▸ **DIRECTIONS**: Could you write out these entries again, replacing every "Image resolution" with "Screen resolution" and leaving everything else unchanged?

::: MATERIAL PROVIDED :::

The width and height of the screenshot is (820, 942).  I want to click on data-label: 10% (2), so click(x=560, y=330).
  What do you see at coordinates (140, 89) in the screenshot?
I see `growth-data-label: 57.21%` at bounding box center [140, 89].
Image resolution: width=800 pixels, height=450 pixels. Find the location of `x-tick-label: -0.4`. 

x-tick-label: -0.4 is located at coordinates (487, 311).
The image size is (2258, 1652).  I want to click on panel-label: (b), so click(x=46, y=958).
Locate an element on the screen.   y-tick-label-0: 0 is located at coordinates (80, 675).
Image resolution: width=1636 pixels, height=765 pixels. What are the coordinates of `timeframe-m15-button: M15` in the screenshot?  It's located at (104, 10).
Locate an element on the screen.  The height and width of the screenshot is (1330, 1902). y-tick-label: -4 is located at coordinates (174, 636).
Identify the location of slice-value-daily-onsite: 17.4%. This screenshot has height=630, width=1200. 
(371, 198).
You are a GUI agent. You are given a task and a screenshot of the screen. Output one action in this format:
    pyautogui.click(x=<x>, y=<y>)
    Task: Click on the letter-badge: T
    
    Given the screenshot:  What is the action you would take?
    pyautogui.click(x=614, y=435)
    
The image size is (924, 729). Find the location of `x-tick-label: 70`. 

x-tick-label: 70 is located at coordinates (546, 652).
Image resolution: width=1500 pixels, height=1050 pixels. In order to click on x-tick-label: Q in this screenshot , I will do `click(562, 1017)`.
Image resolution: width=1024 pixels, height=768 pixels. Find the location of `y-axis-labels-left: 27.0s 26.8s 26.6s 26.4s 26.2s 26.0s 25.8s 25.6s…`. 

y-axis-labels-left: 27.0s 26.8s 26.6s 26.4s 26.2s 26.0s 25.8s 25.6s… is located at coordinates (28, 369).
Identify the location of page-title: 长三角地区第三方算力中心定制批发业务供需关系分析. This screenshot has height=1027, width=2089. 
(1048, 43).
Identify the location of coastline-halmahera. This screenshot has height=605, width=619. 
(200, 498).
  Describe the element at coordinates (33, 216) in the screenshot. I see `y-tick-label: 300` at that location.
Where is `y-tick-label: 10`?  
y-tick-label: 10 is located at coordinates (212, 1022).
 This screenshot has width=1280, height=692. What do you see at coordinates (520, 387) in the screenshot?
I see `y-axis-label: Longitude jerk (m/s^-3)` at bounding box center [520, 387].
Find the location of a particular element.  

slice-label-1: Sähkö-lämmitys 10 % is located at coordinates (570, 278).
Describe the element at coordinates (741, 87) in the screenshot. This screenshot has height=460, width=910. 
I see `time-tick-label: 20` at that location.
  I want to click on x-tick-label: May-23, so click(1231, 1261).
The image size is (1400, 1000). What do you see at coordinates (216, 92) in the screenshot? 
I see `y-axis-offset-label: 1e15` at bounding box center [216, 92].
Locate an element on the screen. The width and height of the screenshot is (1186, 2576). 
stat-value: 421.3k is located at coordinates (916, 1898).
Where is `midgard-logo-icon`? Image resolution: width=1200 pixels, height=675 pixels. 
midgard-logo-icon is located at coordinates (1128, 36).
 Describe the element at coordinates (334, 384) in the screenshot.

:::

▸ **WRITTEN ANSWER**:
The width and height of the screenshot is (820, 942).  I want to click on data-label: 10% (2), so click(x=560, y=330).
  What do you see at coordinates (140, 89) in the screenshot?
I see `growth-data-label: 57.21%` at bounding box center [140, 89].
Screen resolution: width=800 pixels, height=450 pixels. Find the location of `x-tick-label: -0.4`. 

x-tick-label: -0.4 is located at coordinates (487, 311).
The image size is (2258, 1652).  I want to click on panel-label: (b), so click(x=46, y=958).
Locate an element on the screen.   y-tick-label-0: 0 is located at coordinates (80, 675).
Screen resolution: width=1636 pixels, height=765 pixels. What are the coordinates of `timeframe-m15-button: M15` in the screenshot?  It's located at (104, 10).
Locate an element on the screen.  The height and width of the screenshot is (1330, 1902). y-tick-label: -4 is located at coordinates (174, 636).
Identify the location of slice-value-daily-onsite: 17.4%. This screenshot has height=630, width=1200. 
(371, 198).
You are a GUI agent. You are given a task and a screenshot of the screen. Output one action in this format:
    pyautogui.click(x=<x>, y=<y>)
    Task: Click on the letter-badge: T
    
    Given the screenshot:  What is the action you would take?
    pyautogui.click(x=614, y=435)
    
The image size is (924, 729). Find the location of `x-tick-label: 70`. 

x-tick-label: 70 is located at coordinates (546, 652).
Screen resolution: width=1500 pixels, height=1050 pixels. In order to click on x-tick-label: Q in this screenshot , I will do `click(562, 1017)`.
Screen resolution: width=1024 pixels, height=768 pixels. Find the location of `y-axis-labels-left: 27.0s 26.8s 26.6s 26.4s 26.2s 26.0s 25.8s 25.6s…`. 

y-axis-labels-left: 27.0s 26.8s 26.6s 26.4s 26.2s 26.0s 25.8s 25.6s… is located at coordinates (28, 369).
Identify the location of page-title: 长三角地区第三方算力中心定制批发业务供需关系分析. This screenshot has height=1027, width=2089. 
(1048, 43).
Identify the location of coastline-halmahera. This screenshot has height=605, width=619. 
(200, 498).
  Describe the element at coordinates (33, 216) in the screenshot. I see `y-tick-label: 300` at that location.
Where is `y-tick-label: 10`?  
y-tick-label: 10 is located at coordinates (212, 1022).
 This screenshot has width=1280, height=692. What do you see at coordinates (520, 387) in the screenshot?
I see `y-axis-label: Longitude jerk (m/s^-3)` at bounding box center [520, 387].
Find the location of a particular element.  

slice-label-1: Sähkö-lämmitys 10 % is located at coordinates (570, 278).
Describe the element at coordinates (741, 87) in the screenshot. This screenshot has height=460, width=910. 
I see `time-tick-label: 20` at that location.
  I want to click on x-tick-label: May-23, so click(1231, 1261).
The image size is (1400, 1000). What do you see at coordinates (216, 92) in the screenshot? 
I see `y-axis-offset-label: 1e15` at bounding box center [216, 92].
Locate an element on the screen. The width and height of the screenshot is (1186, 2576). 
stat-value: 421.3k is located at coordinates (916, 1898).
Where is `midgard-logo-icon`? Screen resolution: width=1200 pixels, height=675 pixels. 
midgard-logo-icon is located at coordinates (1128, 36).
 Describe the element at coordinates (334, 384) in the screenshot.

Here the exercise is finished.